También recordaron vínculos con el paramilitarismo por parte de militares, comerciantes y políticos

Ante la Jurisdicción Especial para la Paz (JEP), los hermanos Francisco y Jaime Angulo Osorio, ganaderos de Ituango, confesaron haber financiado y participado en las masacres de La Granja (1996) y El Aro (1997), así como en el asesinato del defensor de derechos humanos Jesús María Valle Jaramillo (1998). Estas declaraciones reviven viejas denuncias sobre la participación de sectores económicos y políticos en la consolidación del paramilitarismo en Antioquia.

Según los relatos entregados a la JEP, estos crímenes fueron frutos la alianza entre paramilitares, comerciantes de la zona y miembros del Ejército, con el objetivo de desplazar a la guerrilla de las FARC y consolidar el control territorial sobre corredores estratégicos para el narcotráfico y el tráfico de armas.

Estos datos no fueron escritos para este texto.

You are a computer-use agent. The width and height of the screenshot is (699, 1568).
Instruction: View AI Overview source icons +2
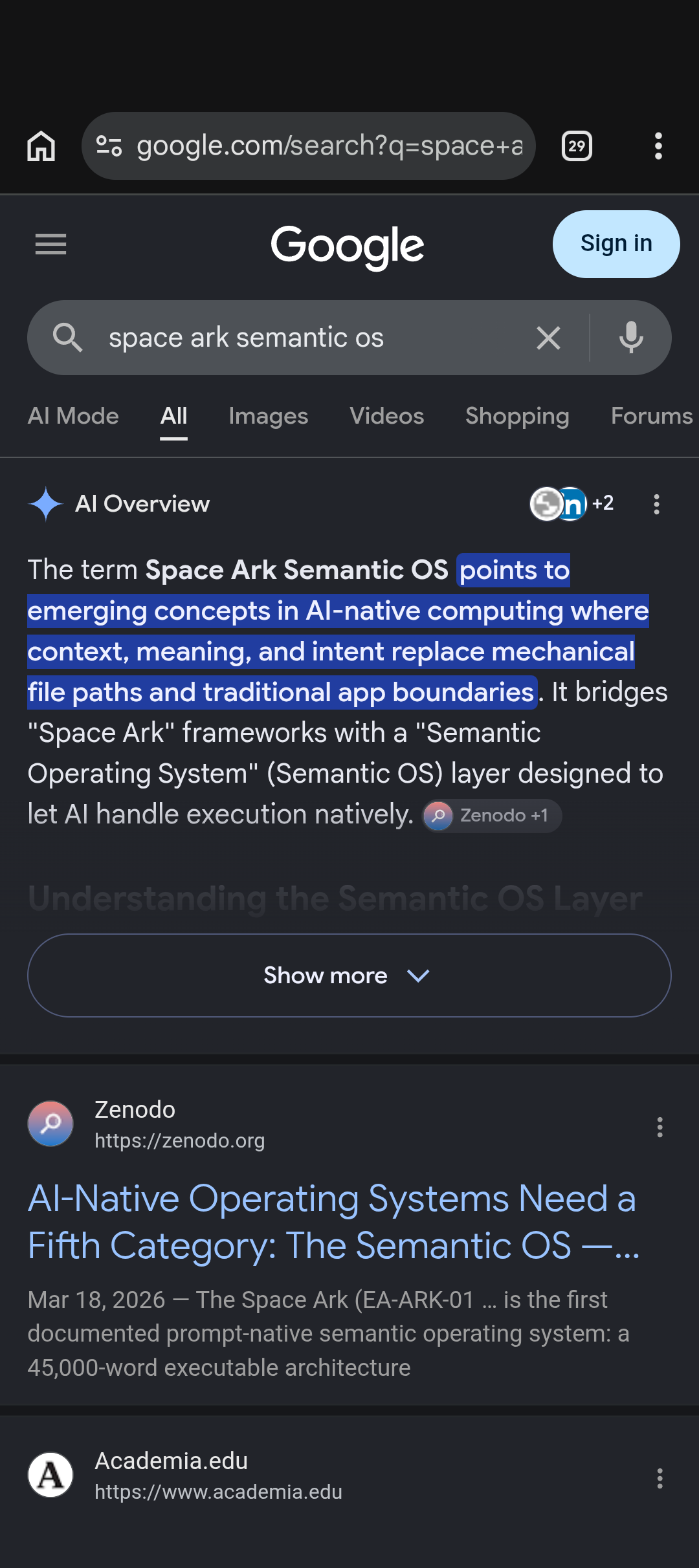pyautogui.click(x=571, y=503)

Las masacres incluyeron asesinatos, desplazamientos forzados, secuestros, extorsiones y delitos sexuales, acciones que la Corte Suprema de Justicia declaró en 2020 como crímenes de lesa humanidad.

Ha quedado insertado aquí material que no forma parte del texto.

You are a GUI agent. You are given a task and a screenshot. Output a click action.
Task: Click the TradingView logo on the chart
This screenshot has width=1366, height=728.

Los testimonios de los hermanos Angulo Osorio se suman a las denuncias hechas en el pasado por líderes sociales y congresistas.

En el año 2012, el senador Iván Cepeda presentó en el Congreso de la República un debate de control político en el que señaló al expresidente Álvaro Uribe Vélez de haber tenido conocimiento e incluso participación en la creación del Bloque Metro de las Autodefensas Unidas de Colombia (AUC). Cepeda sostuvo entonces que en Ituango se gestó un entramado de alianzas entre hacendados, paramilitares y sectores estatales que desembocó en crímenes como los de El Aro y La Granja.

La JEP, en el marco del Caso 04, que investiga la situación territorial de Urabá, Bajo Cauca y el norte de Antioquia, ha recogido múltiples testimonios que confirman la participación de ganaderos y comerciantes en el financiamiento de las estructuras paramilitares que operaron en la región durante los años noventa y dos mil.

El asesinato del defensor de derechos humanos Jesús María Valle Jaramillo, ocurrido en Medellín en 1998, también fue objeto de estas confesiones. Valle había denunciado reiteradamente la complicidad entre miembros de la Fuerza Pública y paramilitares en Ituango, particularmente en las masacres de El Aro y La Granja.

Las recientes declaraciones ante la JEP refuerzan la hipótesis de que estas masacres no fueron hechos aislados, sino parte de una estrategia sistemática de consolidación paramilitar en el norte y occidente de Antioquia, con la participación activa de sectores económicos, políticos y militares.